[MATERIAL SHOWN — start]

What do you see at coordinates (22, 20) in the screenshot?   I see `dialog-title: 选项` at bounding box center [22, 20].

[MATERIAL SHOWN — finish]
[MATERIAL SHOWN — start]

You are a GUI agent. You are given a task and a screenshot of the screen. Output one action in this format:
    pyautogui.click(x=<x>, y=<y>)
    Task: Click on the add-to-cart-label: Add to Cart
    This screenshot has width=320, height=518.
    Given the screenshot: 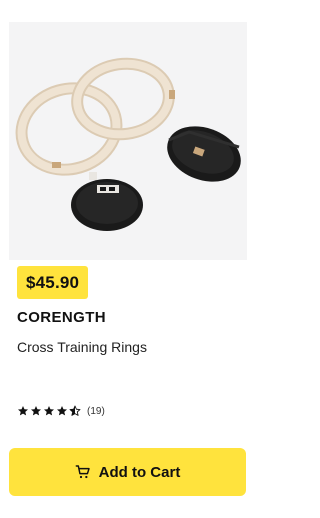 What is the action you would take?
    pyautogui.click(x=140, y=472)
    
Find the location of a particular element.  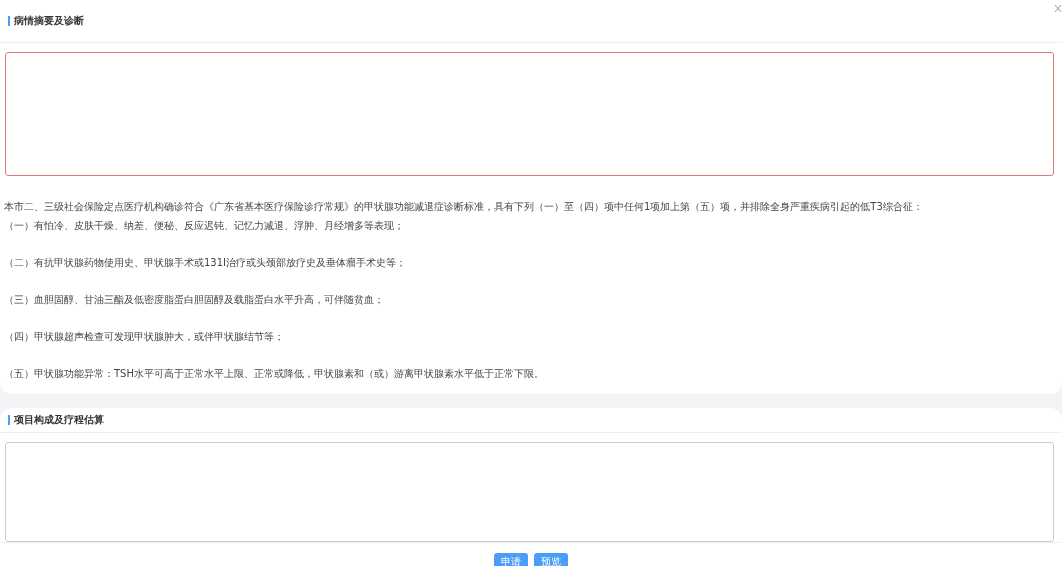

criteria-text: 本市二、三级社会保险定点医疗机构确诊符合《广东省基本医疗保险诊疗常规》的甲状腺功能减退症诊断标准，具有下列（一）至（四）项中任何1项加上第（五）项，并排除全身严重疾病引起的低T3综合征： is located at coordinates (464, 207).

[MATERIAL SHOWN — finish]

PROBLEM TO SOLVE
Rewrite the lines from the one with "You are a GUI" to the one with "This screenshot has", changing "agent" to "assistant" and leaving everything else as it is.

FINAL ANSWER
You are a GUI assistant. You are given a task and a screenshot of the screen. Output one action in this format:
    pyautogui.click(x=<x>, y=<y>)
    Task: Click on the add-to-cart-label: Add to Cart
    This screenshot has width=320, height=518.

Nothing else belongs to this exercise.